THE CHARACTER AND SINFULNESS OF IDOLATRY

Isaiah 46:5. To whom will ye liken Me? &c.

Its prevalence has been common to every age and to every people.
I. THE CHARACTER OF IDOLATRY.

1. It is the greatest dishonour that can be put upon God. It is the open denial of His supreme authority and exclusive claim on the worship of His creatures. It is the utterance of a falsehood against all His attributes. The number of the gods worshipped is a lie against His unity; their corporal character is a lie against His pure spirituality, &c.
2. It is connected with all that is debasing to the mind and character of its votaries. This debasement is its natural effect.
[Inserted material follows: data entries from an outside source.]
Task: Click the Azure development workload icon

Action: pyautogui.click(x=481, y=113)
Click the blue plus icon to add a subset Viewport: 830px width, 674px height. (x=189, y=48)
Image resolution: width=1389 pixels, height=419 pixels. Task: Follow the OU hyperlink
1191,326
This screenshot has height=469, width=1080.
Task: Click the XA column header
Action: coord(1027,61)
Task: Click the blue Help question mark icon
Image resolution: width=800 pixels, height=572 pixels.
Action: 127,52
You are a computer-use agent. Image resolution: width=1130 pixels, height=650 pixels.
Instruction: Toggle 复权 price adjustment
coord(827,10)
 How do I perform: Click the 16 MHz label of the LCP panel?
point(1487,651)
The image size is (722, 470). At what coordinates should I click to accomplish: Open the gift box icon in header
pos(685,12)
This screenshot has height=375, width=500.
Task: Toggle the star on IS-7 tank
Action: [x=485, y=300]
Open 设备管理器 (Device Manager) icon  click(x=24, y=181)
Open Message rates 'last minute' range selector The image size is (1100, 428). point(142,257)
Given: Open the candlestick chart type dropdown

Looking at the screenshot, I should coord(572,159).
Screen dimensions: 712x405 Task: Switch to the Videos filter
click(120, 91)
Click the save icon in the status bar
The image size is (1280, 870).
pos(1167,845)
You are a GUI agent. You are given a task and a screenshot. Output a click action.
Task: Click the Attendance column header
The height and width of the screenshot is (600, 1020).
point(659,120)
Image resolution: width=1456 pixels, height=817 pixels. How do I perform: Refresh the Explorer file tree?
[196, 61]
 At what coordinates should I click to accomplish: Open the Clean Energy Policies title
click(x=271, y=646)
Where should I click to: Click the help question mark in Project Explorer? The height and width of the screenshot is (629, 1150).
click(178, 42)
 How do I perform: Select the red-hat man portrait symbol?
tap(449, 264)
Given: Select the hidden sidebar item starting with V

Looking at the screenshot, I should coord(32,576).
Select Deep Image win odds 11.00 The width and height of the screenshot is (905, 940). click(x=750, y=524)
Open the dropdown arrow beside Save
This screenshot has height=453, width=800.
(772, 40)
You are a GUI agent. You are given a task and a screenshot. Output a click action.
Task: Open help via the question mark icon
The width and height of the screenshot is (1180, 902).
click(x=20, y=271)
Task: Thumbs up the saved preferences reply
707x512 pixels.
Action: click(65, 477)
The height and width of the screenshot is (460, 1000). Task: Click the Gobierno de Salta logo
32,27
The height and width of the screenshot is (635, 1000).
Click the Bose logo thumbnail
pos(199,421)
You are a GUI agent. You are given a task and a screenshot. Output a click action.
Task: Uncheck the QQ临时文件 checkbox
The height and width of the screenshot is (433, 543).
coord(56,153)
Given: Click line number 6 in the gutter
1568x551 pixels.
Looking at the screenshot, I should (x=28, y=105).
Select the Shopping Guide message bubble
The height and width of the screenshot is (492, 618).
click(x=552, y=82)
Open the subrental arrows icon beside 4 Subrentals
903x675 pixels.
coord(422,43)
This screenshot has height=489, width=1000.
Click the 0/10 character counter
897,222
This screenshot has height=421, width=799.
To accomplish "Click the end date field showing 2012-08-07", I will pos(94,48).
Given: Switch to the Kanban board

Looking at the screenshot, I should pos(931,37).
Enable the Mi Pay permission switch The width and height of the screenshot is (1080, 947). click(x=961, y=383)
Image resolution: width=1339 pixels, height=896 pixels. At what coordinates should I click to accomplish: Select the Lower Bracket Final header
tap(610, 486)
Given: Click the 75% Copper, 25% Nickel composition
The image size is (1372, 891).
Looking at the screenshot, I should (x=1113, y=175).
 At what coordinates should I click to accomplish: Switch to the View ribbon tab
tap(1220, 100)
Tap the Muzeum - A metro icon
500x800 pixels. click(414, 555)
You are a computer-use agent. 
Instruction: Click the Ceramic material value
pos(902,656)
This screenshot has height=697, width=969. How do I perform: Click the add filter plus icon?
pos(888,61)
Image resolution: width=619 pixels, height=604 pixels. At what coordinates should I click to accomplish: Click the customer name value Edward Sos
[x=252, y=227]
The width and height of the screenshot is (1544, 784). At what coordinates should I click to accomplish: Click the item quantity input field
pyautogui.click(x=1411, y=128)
Its worship is vicious. Its system of human sacrifice—degradation of woman and the sacred institution of marriage—infanticide. Hence idolaters are degraded in intellect, polluted in heart, miserable in life.

II. THE SINFULNESS OF IDOLATRY. This appears—

1. In God’s hatred of it. His perfections require Him to hate it. His language concerning it, and His conduct towards those who commit it, as recorded in His word, exhibit the detestation in which it is held in the divine mind (Jeremiah 14:4; Jeremiah 16:18; Ezekiel 8:6; 2 Chronicles 15:8; Ezekiel 16:26; 1 Peter 4:3). His hatred of it appears in His prohibition of it (Exodus 20:3, &c), and in the threatened punishments connected with it (Deuteronomy 7:2, &c.)

2. In God’s earnest and repeated entreaties to the Jews not to commit it (Jeremiah 44:4, &c.) These entreaties are the expressions of—

(1.) His regard to His own glory. He is jealous of His honour.
(2.) His compassionate desire for the welfare of those to whom He speaks. He does not look with unconcern upon them.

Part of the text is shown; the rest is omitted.